Particle physics has a long tradition of technologies serendipitously making their way into other realms of science or even everyday life. Think of the web or particle detectors for medical diagnostics. The scientists working on the CLIC accelerator, one of the potential successors of the Large Hadron Collider, LHC, held a “High Gradient Day” specially targeted at industry during their workshop last week in order to catalyse the transfer of knowledge gathered over years of R&D.
During the day, several light-source operators from Switzerland, Turkey, Italy, China, Australia and Sweden exchanged their specs, wishes and future plans with the CLIC team. CLIC operates at 12 GHz, in the so-called "X-band" microwave frequency range. For Walter Wuensch, head of the X-band R&D for CLIC, and his colleagues, a light-source free-electron laser driven by CLIC technology would be a dream come true. Wuensch says that both the technology and beam diagnostic tools have been tested to the core. “We are confident we can build linear accelerators for free-electron lasers according to the desired specifications,” he says.

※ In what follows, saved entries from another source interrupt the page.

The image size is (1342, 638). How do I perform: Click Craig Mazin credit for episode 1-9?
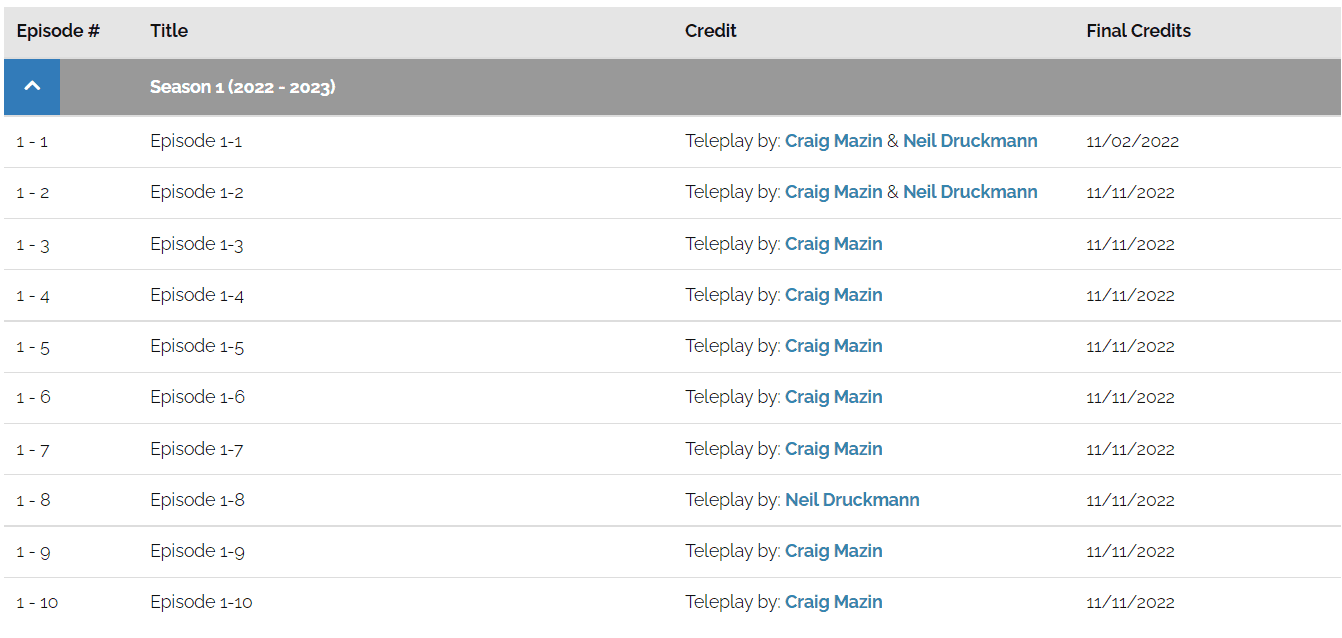(x=833, y=551)
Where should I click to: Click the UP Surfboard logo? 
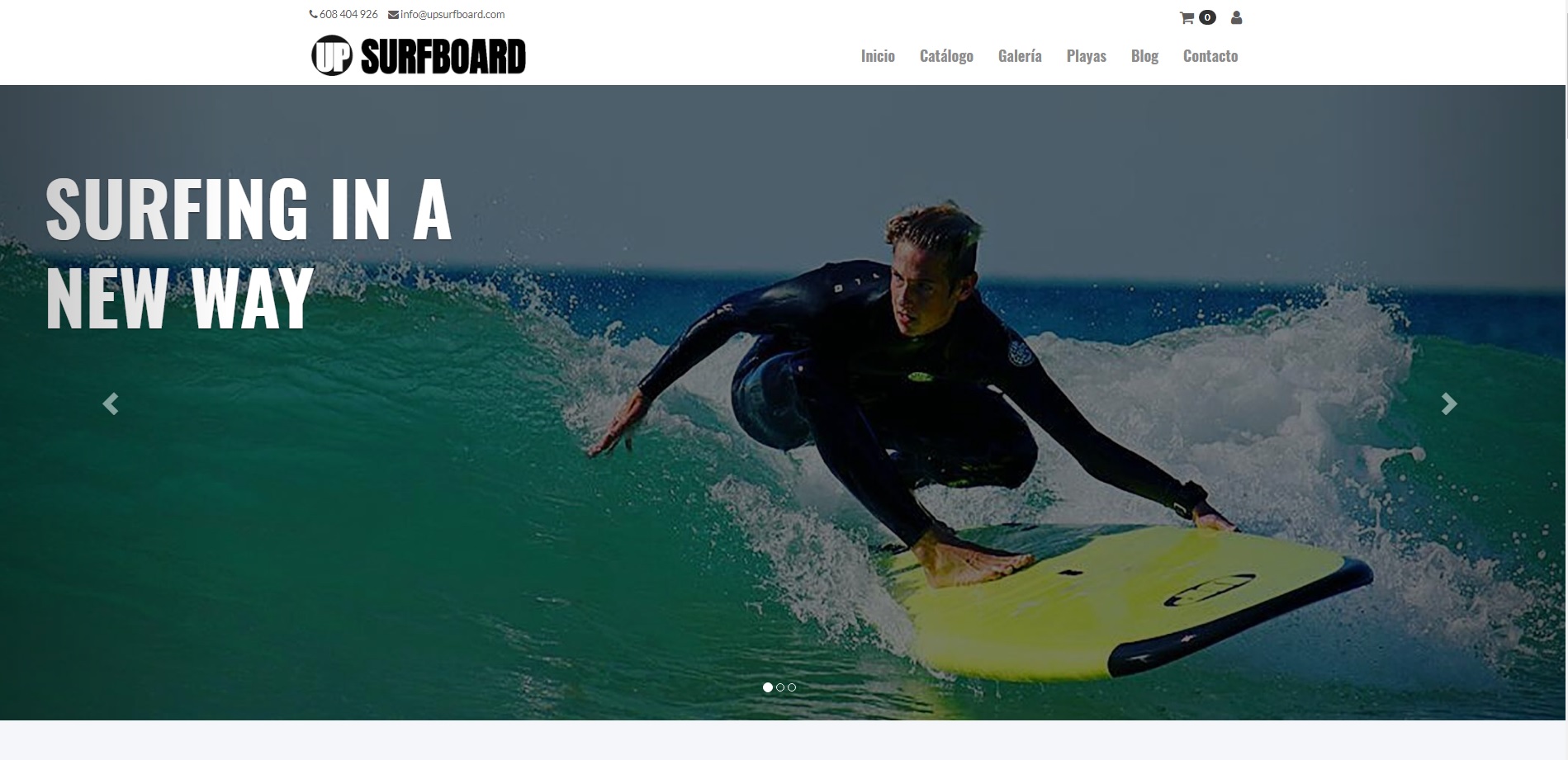419,56
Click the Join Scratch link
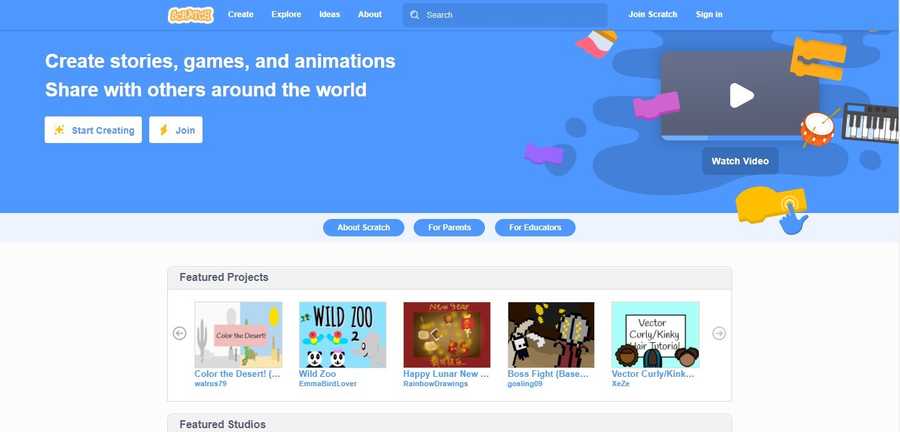This screenshot has width=900, height=432. [653, 15]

The planned CLIC accelerator would use a unique way of accelerating its electrons and their anti-particles, positrons: two accelerators would sit side by side, one, the main linear accelerator or “linac”, getting the beams of particles from source to collision, and the other, the “drive beam”, passing as much power as possible on to the main beams. This gives them a big push, it increases the rate at which they accelerate – their gradient.
In order to test the accelerating structures, CLIC scientists build test stands that are not powered by the CLIC drive beam but by power sources called klystrons that provide radiofrequency power in the X-band range. They believe that these klystron test stands (combined with high-gradient accelerating structures) could be useful for future free-electron lasers, special accelerator-driven lasers that provide very particular laser light for studying materials, biological samples, molecular processes and much more. “The high gradient means that the accelerator can be very short because beams reach the designated energy much more efficiently,” explains Wuensch. “We have done a lot of research on getting the gradient for CLIC, we have a lot of experience with X-band systems and sources are now available commercially. All this makes an X-band accelerator comparatively affordable.” This means labs or companies can build or upgrade free-electron lasers and make them available for all sorts of applications.
Another topic at the High Gradient Day was the involvement of CLIC expertise medical projects. One of these, TERA TULIP, looks into operating a proton accelerator for cancer therapy. CLIC’s high-gradient experience could help make the gantry through which the beam is passed to the patient shorter and lighter by installing the accelerator on the gantry itself, thus reducing the number of bending magnets needed for the proton beam and making the gantry more compact. If it could move around the patient and provide high-precision beams, damage to non-cancerous tissue could be avoided.
A few other potential applications which might benefit from X-band and high-gradient technology were discussed at the industry day, “but these are further down the line,” says Wuensch. We’ll make sure to let you know when the first free-electron laser using CLIC technology comes online.